Try it
An exact, complete copy of the lines below is the expected answer.

Stored data entries
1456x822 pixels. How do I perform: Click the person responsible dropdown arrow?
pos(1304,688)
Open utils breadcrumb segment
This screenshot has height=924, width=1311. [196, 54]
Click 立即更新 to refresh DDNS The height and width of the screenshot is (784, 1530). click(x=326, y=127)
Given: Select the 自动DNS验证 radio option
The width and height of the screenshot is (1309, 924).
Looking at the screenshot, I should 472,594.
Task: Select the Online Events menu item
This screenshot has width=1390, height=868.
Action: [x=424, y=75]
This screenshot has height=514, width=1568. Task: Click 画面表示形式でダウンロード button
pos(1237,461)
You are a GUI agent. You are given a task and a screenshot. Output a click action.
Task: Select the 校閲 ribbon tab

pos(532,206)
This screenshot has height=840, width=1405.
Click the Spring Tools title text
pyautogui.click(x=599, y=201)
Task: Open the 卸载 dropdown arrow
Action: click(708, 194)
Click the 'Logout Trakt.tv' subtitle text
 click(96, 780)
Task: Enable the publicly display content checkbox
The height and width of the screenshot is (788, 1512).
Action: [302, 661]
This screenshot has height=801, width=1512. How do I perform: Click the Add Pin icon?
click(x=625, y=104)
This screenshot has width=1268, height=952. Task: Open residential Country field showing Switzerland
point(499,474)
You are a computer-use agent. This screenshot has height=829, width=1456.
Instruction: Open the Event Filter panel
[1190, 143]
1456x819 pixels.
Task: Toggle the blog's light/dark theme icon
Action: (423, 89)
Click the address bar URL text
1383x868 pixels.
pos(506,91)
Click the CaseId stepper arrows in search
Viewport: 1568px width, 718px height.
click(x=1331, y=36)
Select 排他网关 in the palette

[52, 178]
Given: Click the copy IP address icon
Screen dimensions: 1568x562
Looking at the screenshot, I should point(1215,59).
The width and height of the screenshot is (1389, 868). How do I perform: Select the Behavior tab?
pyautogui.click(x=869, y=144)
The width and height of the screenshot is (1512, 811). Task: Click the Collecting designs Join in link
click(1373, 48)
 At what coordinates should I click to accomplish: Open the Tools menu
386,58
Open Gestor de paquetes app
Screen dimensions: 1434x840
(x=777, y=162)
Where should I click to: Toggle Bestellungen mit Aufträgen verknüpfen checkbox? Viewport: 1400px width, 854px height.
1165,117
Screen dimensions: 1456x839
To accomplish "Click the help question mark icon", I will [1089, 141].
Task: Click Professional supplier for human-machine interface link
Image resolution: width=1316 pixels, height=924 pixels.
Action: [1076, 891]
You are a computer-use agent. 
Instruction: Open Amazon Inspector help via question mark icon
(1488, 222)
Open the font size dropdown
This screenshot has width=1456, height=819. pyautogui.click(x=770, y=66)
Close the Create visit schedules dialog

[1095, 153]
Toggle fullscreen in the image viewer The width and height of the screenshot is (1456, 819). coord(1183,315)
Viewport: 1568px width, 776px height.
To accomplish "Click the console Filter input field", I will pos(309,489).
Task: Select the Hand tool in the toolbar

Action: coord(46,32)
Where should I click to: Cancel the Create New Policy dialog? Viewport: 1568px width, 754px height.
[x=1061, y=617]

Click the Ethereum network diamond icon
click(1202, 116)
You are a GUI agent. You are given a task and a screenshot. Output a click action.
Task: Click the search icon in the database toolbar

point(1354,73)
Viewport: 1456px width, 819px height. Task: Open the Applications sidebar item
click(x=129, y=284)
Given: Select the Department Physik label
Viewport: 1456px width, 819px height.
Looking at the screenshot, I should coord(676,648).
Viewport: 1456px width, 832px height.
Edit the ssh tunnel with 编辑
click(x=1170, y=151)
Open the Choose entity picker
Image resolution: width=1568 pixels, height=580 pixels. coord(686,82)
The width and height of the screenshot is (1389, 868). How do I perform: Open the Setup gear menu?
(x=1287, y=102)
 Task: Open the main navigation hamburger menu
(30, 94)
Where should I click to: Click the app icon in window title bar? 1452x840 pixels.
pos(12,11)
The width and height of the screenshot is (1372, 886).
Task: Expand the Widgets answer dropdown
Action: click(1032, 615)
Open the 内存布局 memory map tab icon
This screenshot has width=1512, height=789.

Expected output
1456x822 pixels. How do I perform: Click the person responsible dropdown arrow?
pos(1304,688)
Open utils breadcrumb segment
This screenshot has height=924, width=1311. [196, 54]
Click 立即更新 to refresh DDNS The height and width of the screenshot is (784, 1530). click(x=326, y=127)
Given: Select the 自动DNS验证 radio option
The width and height of the screenshot is (1309, 924).
Looking at the screenshot, I should 472,594.
Task: Select the Online Events menu item
This screenshot has width=1390, height=868.
Action: [x=424, y=75]
This screenshot has height=514, width=1568. Task: Click 画面表示形式でダウンロード button
pos(1237,461)
You are a GUI agent. You are given a task and a screenshot. Output a click action.
Task: Select the 校閲 ribbon tab

pos(532,206)
This screenshot has height=840, width=1405.
Click the Spring Tools title text
pyautogui.click(x=599, y=201)
Task: Open the 卸载 dropdown arrow
Action: click(708, 194)
Click the 'Logout Trakt.tv' subtitle text
 click(96, 780)
Task: Enable the publicly display content checkbox
The height and width of the screenshot is (788, 1512).
Action: [302, 661]
This screenshot has height=801, width=1512. How do I perform: Click the Add Pin icon?
click(x=625, y=104)
This screenshot has width=1268, height=952. Task: Open residential Country field showing Switzerland
point(499,474)
You are a computer-use agent. This screenshot has height=829, width=1456.
Instruction: Open the Event Filter panel
[1190, 143]
1456x819 pixels.
Task: Toggle the blog's light/dark theme icon
Action: (423, 89)
Click the address bar URL text
1383x868 pixels.
pos(506,91)
Click the CaseId stepper arrows in search
Viewport: 1568px width, 718px height.
click(x=1331, y=36)
Select 排他网关 in the palette

[52, 178]
Given: Click the copy IP address icon
Screen dimensions: 1568x562
Looking at the screenshot, I should point(1215,59).
The width and height of the screenshot is (1389, 868). How do I perform: Select the Behavior tab?
pyautogui.click(x=869, y=144)
The width and height of the screenshot is (1512, 811). Task: Click the Collecting designs Join in link
click(1373, 48)
 At what coordinates should I click to accomplish: Open the Tools menu
386,58
Open Gestor de paquetes app
Screen dimensions: 1434x840
(x=777, y=162)
Where should I click to: Toggle Bestellungen mit Aufträgen verknüpfen checkbox? Viewport: 1400px width, 854px height.
1165,117
Screen dimensions: 1456x839
To accomplish "Click the help question mark icon", I will [1089, 141].
Task: Click Professional supplier for human-machine interface link
Image resolution: width=1316 pixels, height=924 pixels.
Action: [1076, 891]
You are a computer-use agent. 
Instruction: Open Amazon Inspector help via question mark icon
(1488, 222)
Open the font size dropdown
This screenshot has width=1456, height=819. pyautogui.click(x=770, y=66)
Close the Create visit schedules dialog

[1095, 153]
Toggle fullscreen in the image viewer The width and height of the screenshot is (1456, 819). coord(1183,315)
Viewport: 1568px width, 776px height.
To accomplish "Click the console Filter input field", I will pos(309,489).
Task: Select the Hand tool in the toolbar

Action: coord(46,32)
Where should I click to: Cancel the Create New Policy dialog? Viewport: 1568px width, 754px height.
[x=1061, y=617]

Click the Ethereum network diamond icon
click(1202, 116)
You are a GUI agent. You are given a task and a screenshot. Output a click action.
Task: Click the search icon in the database toolbar

point(1354,73)
Viewport: 1456px width, 819px height. Task: Open the Applications sidebar item
click(x=129, y=284)
Given: Select the Department Physik label
Viewport: 1456px width, 819px height.
Looking at the screenshot, I should coord(676,648).
Viewport: 1456px width, 832px height.
Edit the ssh tunnel with 编辑
click(x=1170, y=151)
Open the Choose entity picker
Image resolution: width=1568 pixels, height=580 pixels. coord(686,82)
The width and height of the screenshot is (1389, 868). How do I perform: Open the Setup gear menu?
(x=1287, y=102)
 Task: Open the main navigation hamburger menu
(30, 94)
Where should I click to: Click the app icon in window title bar? 1452x840 pixels.
pos(12,11)
The width and height of the screenshot is (1372, 886).
Task: Expand the Widgets answer dropdown
Action: click(1032, 615)
Open the 内存布局 memory map tab icon
This screenshot has width=1512, height=789.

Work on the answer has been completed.